== Recorded information ==
★ ★ ★

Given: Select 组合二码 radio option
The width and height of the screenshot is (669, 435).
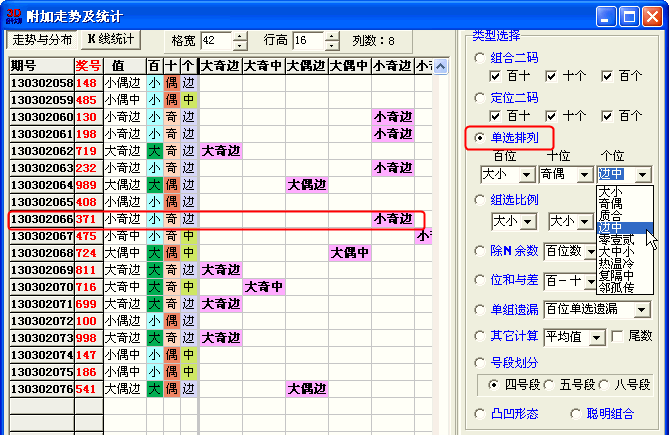Looking at the screenshot, I should click(482, 58).
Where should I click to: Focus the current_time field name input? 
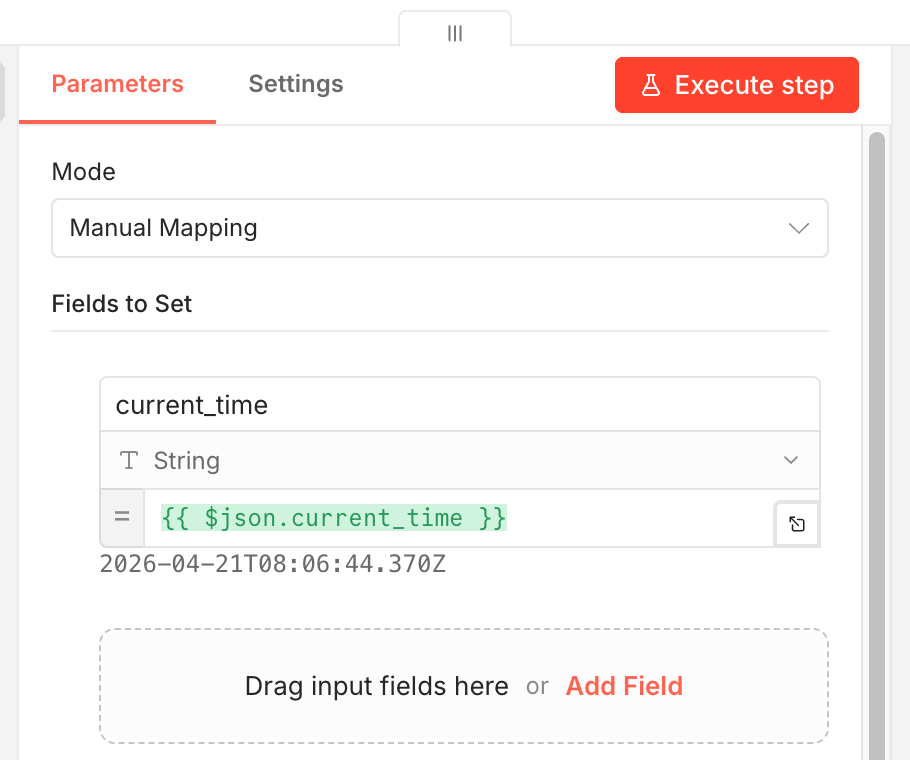coord(460,405)
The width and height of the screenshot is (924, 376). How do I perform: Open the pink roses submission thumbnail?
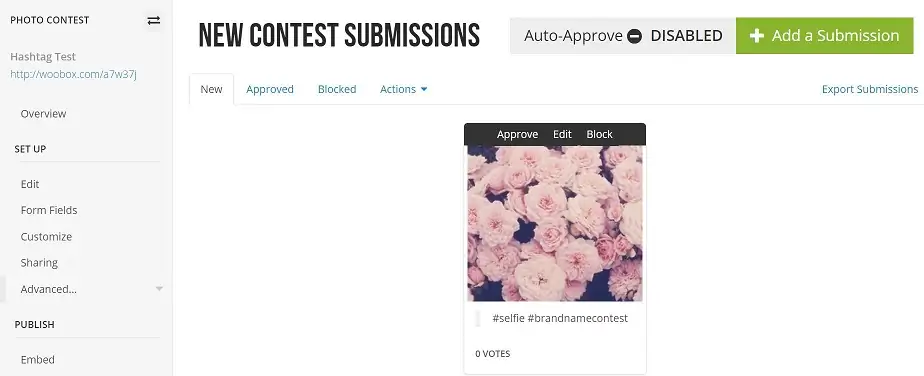[x=555, y=223]
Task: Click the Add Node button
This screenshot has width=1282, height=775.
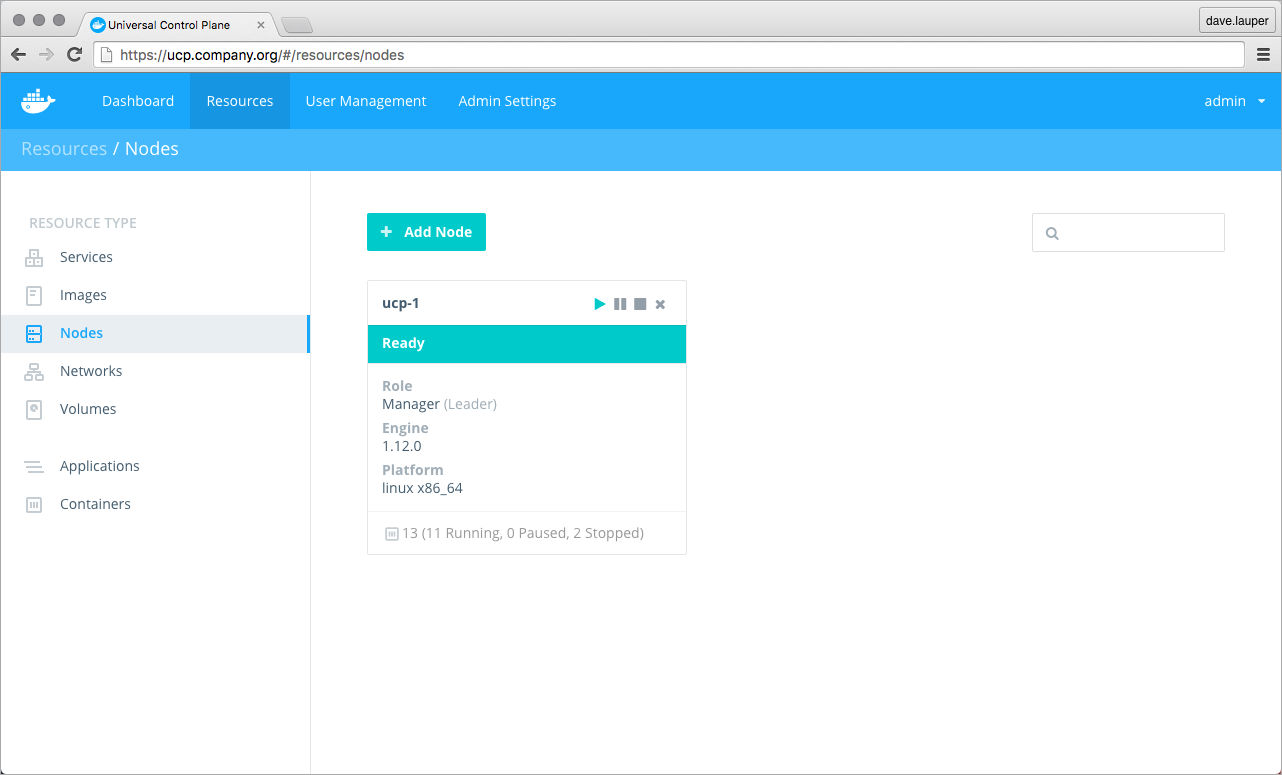Action: [426, 232]
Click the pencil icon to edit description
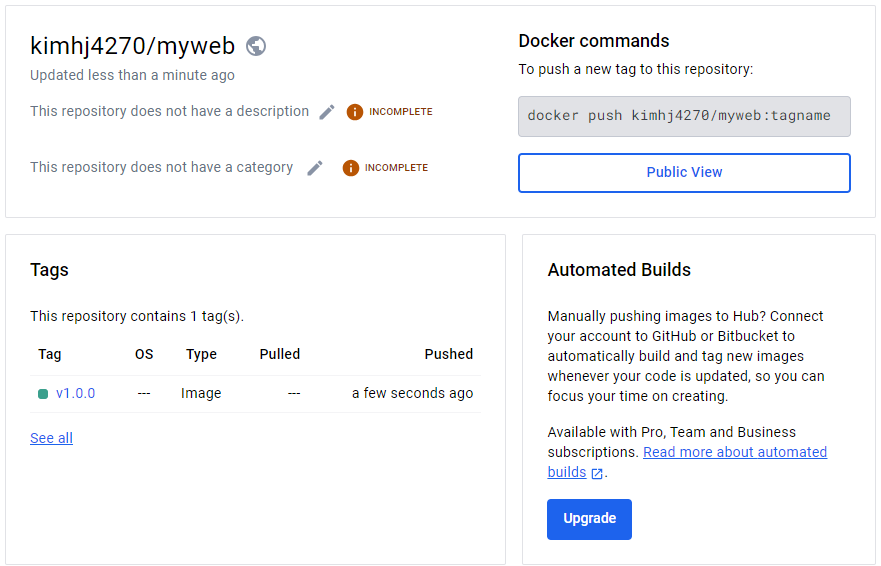This screenshot has width=881, height=566. pos(327,112)
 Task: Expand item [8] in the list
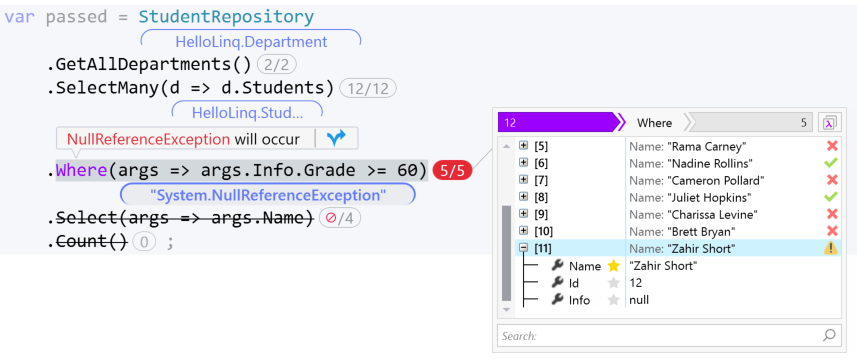click(x=524, y=197)
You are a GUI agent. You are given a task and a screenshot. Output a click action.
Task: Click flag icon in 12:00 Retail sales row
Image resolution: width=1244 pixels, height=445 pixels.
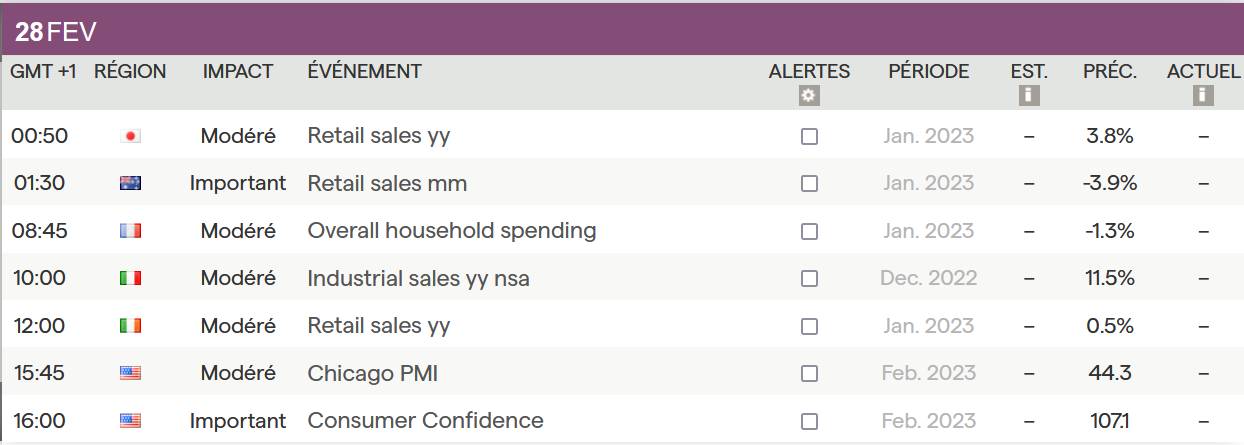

★ ★ ★

== What the task asks ==
Write out the whole of the data exactly; the pictures stay out.

== Response area ==
Given: Select 组合二码 radio option
The width and height of the screenshot is (669, 435).
Looking at the screenshot, I should click(482, 58).
Where should I click to: Focus the current_time field name input? 
coord(460,405)
The width and height of the screenshot is (924, 376). How do I perform: Open the pink roses submission thumbnail?
[x=555, y=223]
Task: Click the Add Node button
This screenshot has width=1282, height=775.
Action: [426, 232]
Click the pencil icon to edit description
This screenshot has width=881, height=566. pos(327,112)
 Task: Expand item [8] in the list
click(x=524, y=197)
You are a GUI agent. You are given a task and a screenshot. Output a click action.
Task: Click flag icon in 12:00 Retail sales row
Image resolution: width=1244 pixels, height=445 pixels.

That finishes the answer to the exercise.